Task objective: Find every line below where the word "agent" occurs, then give how many you found and nothing else.

== Dataset records ==

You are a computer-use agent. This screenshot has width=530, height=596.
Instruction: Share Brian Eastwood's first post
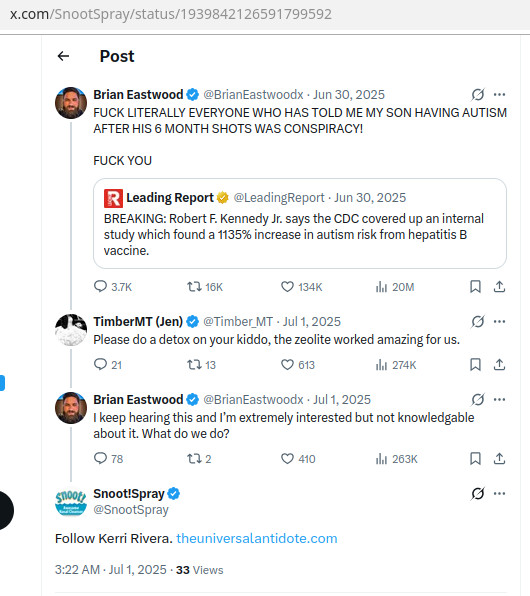[499, 286]
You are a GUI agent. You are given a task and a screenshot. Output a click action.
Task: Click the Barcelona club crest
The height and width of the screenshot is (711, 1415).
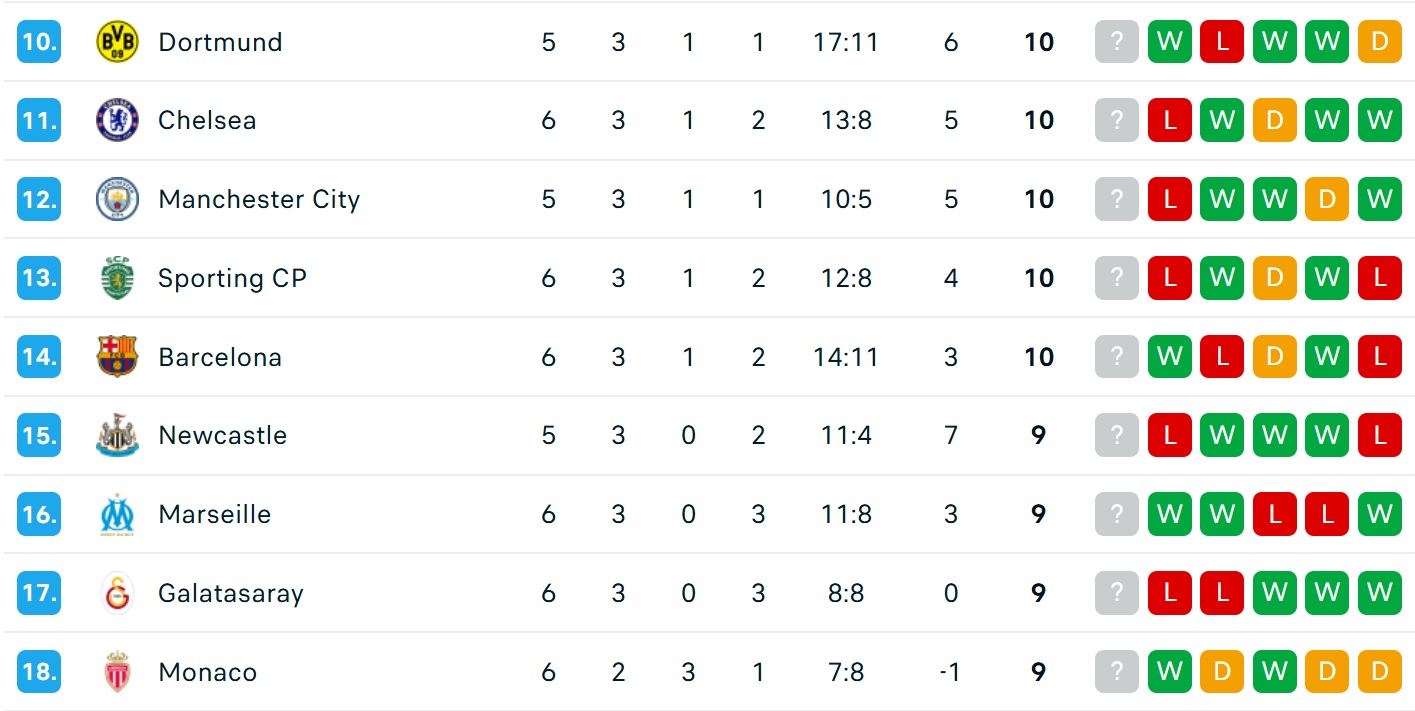(x=117, y=357)
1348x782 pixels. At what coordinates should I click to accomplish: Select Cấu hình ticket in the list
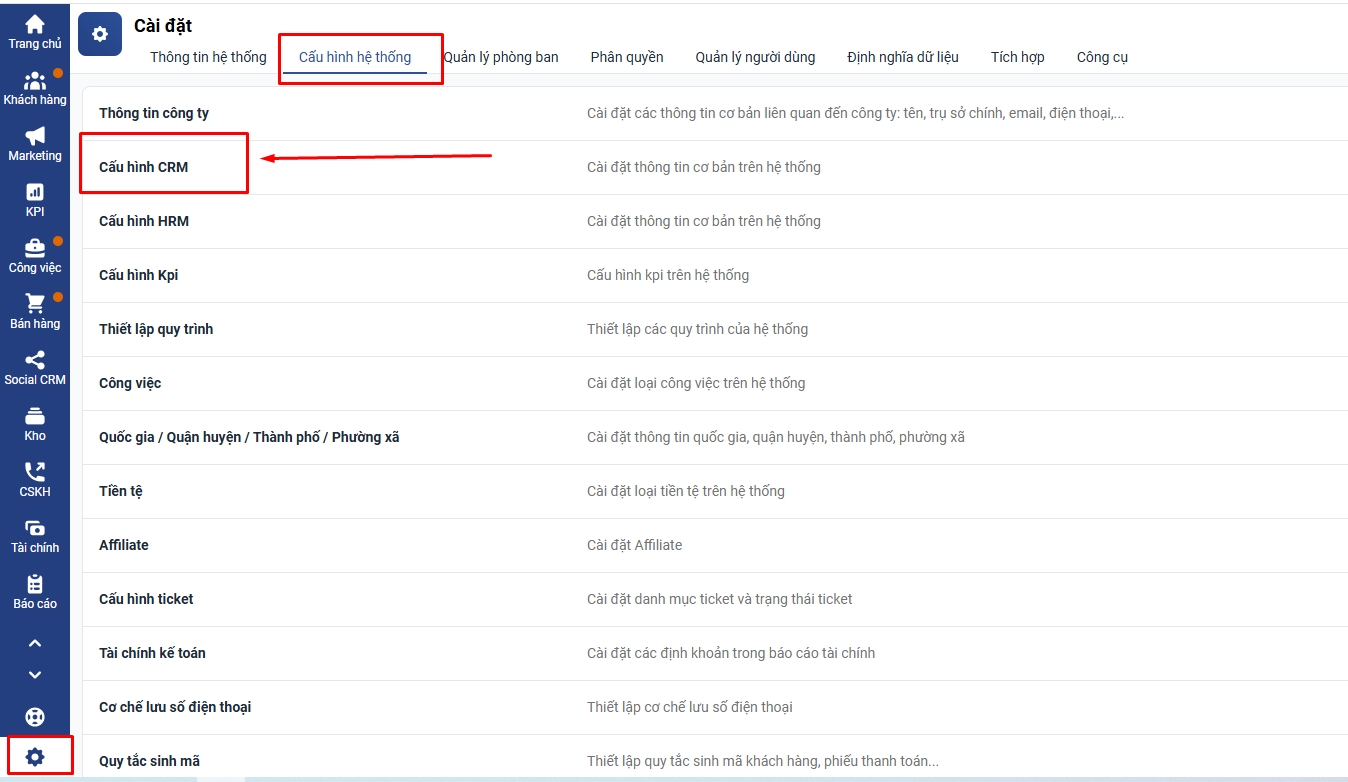146,599
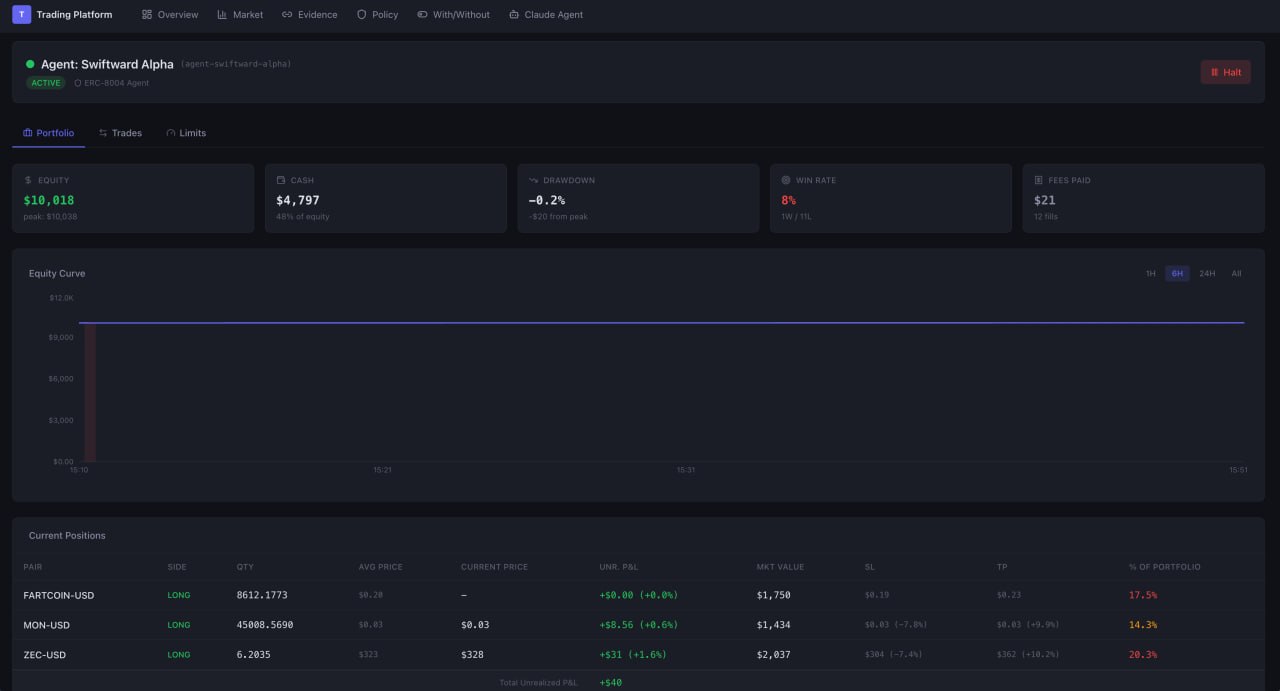Click the ACTIVE status badge

click(x=46, y=82)
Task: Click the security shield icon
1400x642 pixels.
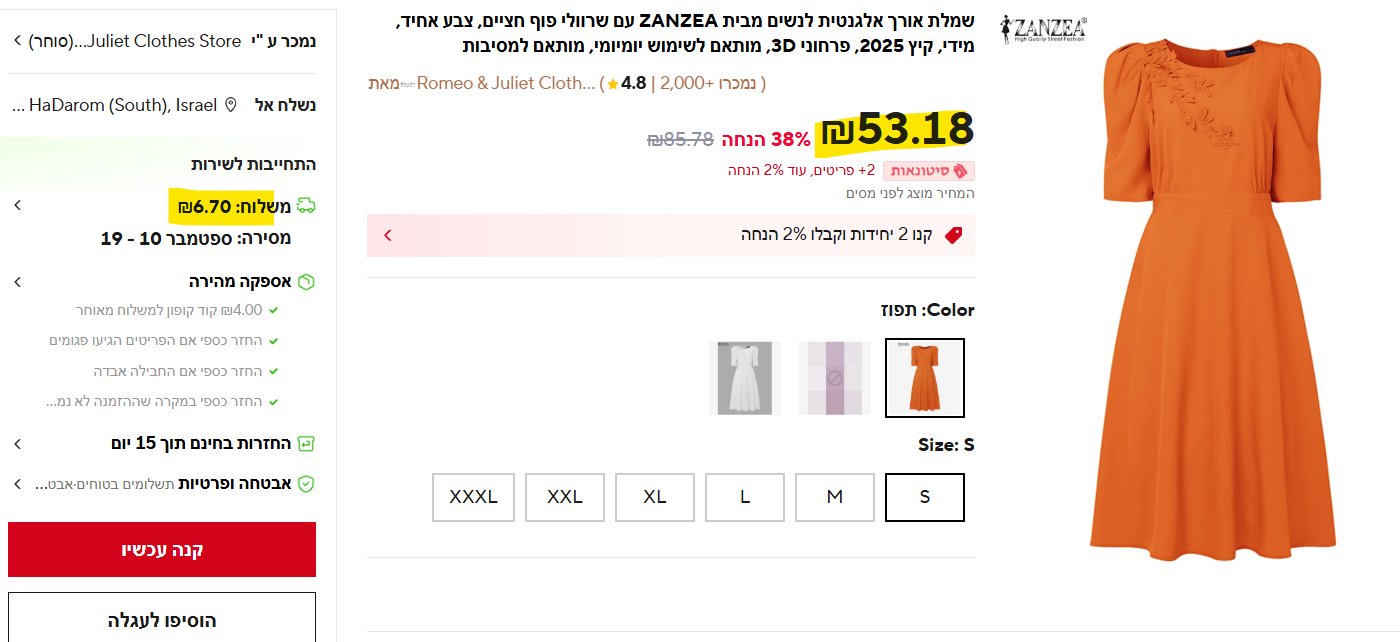Action: coord(307,484)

===

Your response: 2